Julian Stratenschulte/dpa Umstritten in den Tarifverhandlungen ist vor allem die Forderung der Gewerkschaft nach der Einführung eines Urlaubsgelds von 1800 Euro, das in freie Tage umgewandelt werden kann.

Hannover - Im Tarifkonflikt der nordwestdeutschen Stahlindustrie haben rund 3000 Beschäftigte in Niedersachsen die Arbeit vorübergehend niedergelegt.

Betroffen war nach Angaben der IG Metall unter anderem der Stahlkocher Salzgitter - vor dem Werkstor der Salzgitter AG sammelten sich aber unter anderem auch Beschäftigte der Verkehrsbetriebe Peine, von Mannesmann oder Volkswagen.
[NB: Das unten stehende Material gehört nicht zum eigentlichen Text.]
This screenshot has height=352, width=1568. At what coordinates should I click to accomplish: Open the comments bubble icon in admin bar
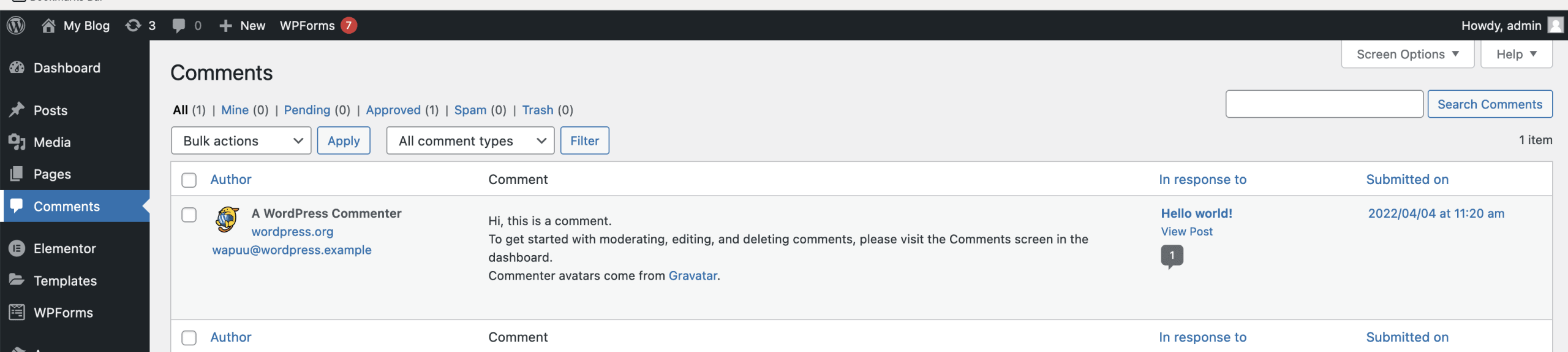tap(179, 25)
Umstritten in den Tarifverhandlungen ist vor allem die Forderung der Gewerkschaft nach der Einführung eines Urlaubsgelds von 1800 Euro, das in freie Tage umgewandelt werden kann. Außerdem will die IG Metall für die rund 72.000 Beschäftigten der nordwestdeutschen Eisen- und Stahlindustrie in Nordrhein-Westfalen, Niedersachsen und Bremen sechs Prozent mehr Geld.

Die Kollegen seien "alle ziemlich erbost", weil die Arbeitgeber noch kein Angebot vorgelegt hätten, sagte eine IG-Metall-Sprecherin.
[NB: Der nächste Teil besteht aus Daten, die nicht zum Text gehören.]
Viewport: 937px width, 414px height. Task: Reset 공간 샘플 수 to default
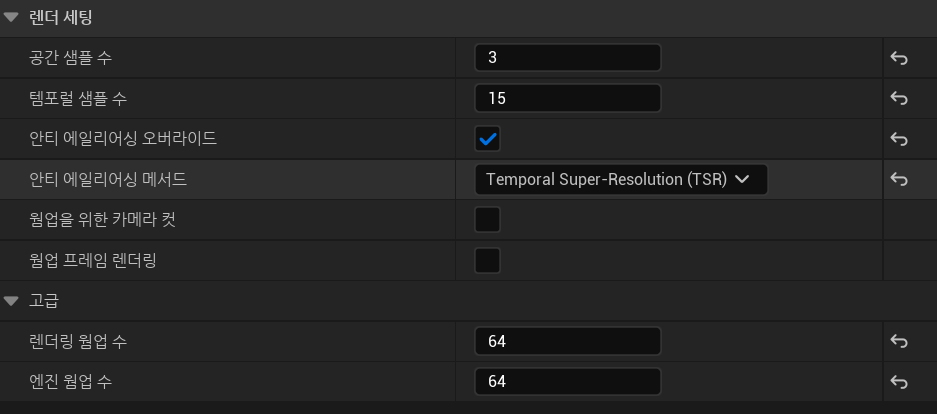click(898, 58)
Für Freitag sind nach Gewerkschaftsangaben im Raum Osnabrück die Beschäftigten unter anderem der Georgsmarienhütte zum Warnstreik aufgerufen.

Am Dienstag hatten bereits rund 1400 Beschäftigte in Nordrhein-Westfalen die Arbeit vorübergehend niedergelegt. Die nächste Verhandlungsrunde ist am 18. Februar.